When I was growing up, I always wanted to belong to the club, no matter what club it was. Whether it was kids playing sports I didn’t know really how to play, or groups of arrogant junior high school girls whose fashion savvy made me hate my pale blue stretch pants, or college study groups inhabited by those students who seemed to already know everything. This was a sensation that had nothing to do with the attitudes of the group I wished to join, by the way, and everything to do with my own feeling that I just wasn’t quite good enough.
Fortunately for me, and anyone else who might have stood on the sidelines with me, life shifts, we gain skills, our confidence grows, and we do become part of at least a few clubs along the way. One of my favorite aspects of adulthood has been that moment when you realize you really are pretty good at something and you look up to notice that other people think so too. Part of it, naturally, is finding the things that truly interest you, and part of it is immersing yourself in the subject, the job, or the activity until you actually do become an expert. This kind of absorption requires skills that most of us haven’t yet developed when we’re young, so it’s almost a double relief when we realize we have it in us to work hard and enjoy the payoff.

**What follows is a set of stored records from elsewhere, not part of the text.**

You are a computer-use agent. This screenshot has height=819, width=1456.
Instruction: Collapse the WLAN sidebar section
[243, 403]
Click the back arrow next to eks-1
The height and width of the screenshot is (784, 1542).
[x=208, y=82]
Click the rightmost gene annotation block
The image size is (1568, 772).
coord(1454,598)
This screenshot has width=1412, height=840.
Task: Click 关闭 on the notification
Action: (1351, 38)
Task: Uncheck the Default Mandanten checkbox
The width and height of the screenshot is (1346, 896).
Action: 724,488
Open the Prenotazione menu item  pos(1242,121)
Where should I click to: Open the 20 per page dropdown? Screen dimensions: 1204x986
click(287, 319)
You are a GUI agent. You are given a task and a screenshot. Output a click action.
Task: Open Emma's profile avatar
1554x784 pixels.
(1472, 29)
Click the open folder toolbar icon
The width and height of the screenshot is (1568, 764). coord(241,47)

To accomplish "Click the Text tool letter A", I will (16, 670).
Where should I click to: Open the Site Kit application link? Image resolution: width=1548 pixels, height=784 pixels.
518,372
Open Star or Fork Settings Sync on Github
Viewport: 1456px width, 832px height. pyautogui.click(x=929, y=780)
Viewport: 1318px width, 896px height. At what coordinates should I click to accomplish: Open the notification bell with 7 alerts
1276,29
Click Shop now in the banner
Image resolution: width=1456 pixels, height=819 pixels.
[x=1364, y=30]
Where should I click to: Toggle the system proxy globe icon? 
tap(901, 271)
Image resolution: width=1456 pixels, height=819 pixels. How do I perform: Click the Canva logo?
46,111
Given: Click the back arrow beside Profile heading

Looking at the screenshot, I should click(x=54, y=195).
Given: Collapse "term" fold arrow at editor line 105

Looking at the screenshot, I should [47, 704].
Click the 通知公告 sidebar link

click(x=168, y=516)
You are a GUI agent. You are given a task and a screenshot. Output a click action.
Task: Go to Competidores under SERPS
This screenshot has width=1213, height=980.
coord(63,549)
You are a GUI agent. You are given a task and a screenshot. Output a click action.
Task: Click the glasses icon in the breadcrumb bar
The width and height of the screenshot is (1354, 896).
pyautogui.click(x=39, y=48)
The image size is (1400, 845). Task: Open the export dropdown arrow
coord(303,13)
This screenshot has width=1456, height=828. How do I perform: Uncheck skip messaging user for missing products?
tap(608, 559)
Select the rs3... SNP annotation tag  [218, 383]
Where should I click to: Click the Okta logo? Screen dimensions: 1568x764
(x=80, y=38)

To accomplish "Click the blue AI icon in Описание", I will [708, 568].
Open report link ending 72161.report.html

Reinvention requires going back to the basics and starting over.
I’m a little bit in this situation now when I have ended one pursuit and have begun another. Like most people at retirement, I was pretty good at my job by the time I got to the end of it and I could I barely remember my early, scared days, those mornings when I wasn’t sure what I would do when my administrative assistant went on break. But now I’m back at the beginning again, embarking on a career as a writer, striving to be part of a different club. I’ve been a writer off and on since I was in my mid-20s, but it was always a side project, not the thing I named when people asked me what I did.
As with most professions or activities we pursue, there is more to writing than one might imagine. It’s not all sitting at a computer constructing interesting pieces. First, there’s the part where I actually have to make myself sit down. Then there’s remaining seated when I might rather do anything else but that. Once I get settled and started writing, it’s easier, but then there’s editing and rewriting and looking for a place to publish what I’ve written. The point is, doing it every day with this kind of focus and interest is new to me. I am a beginner. On some level it sounds fun to be starting at square one, to be learning everything for the first time. Still, after so many years of being part of a club, I’m back at the start—striving to learn everything there is to know, including things I don’t even know that I need to know. In short, it’s scary and creates the same kind of self-doubt I had when I looked down at those powder blue stretch pants in 7th grade.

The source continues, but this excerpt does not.